TASK GOAL →
Everything in the listing below should be written out again exactly, except the pictures.

DATA SECTION →
************

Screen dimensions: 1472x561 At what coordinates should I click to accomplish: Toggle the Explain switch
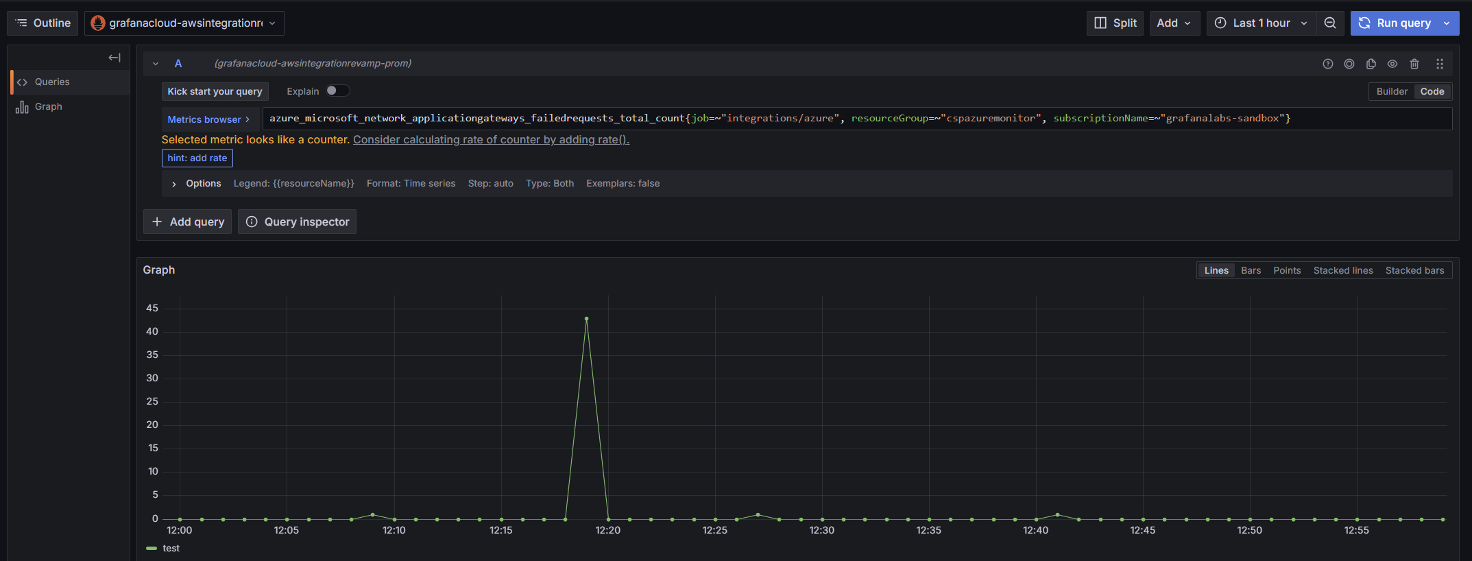337,91
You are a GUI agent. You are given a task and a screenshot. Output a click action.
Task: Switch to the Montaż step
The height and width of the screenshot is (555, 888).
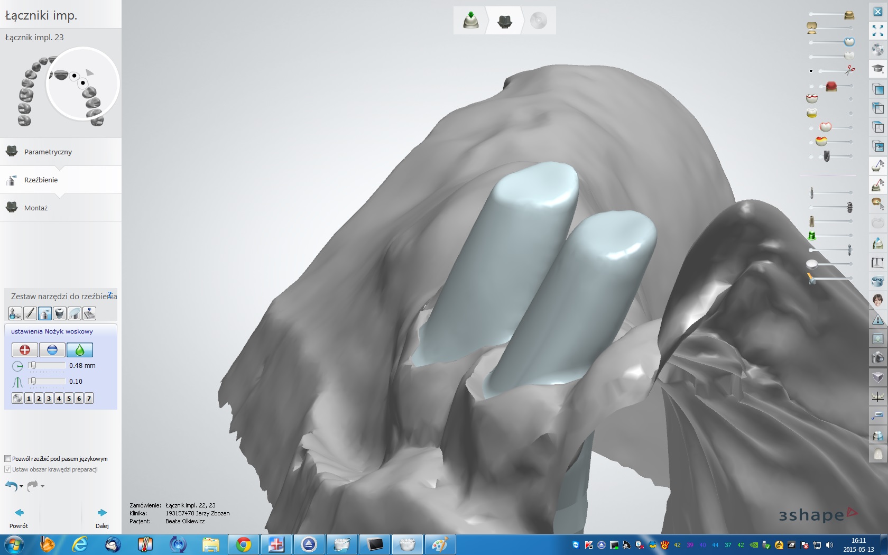36,208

************

TASK ANSWER →
Screen dimensions: 1472x561 At what coordinates should I click to accomplish: Toggle the Explain switch
337,91
You are a GUI agent. You are given a task and a screenshot. Output a click action.
Task: Switch to the Montaż step
The height and width of the screenshot is (555, 888).
36,208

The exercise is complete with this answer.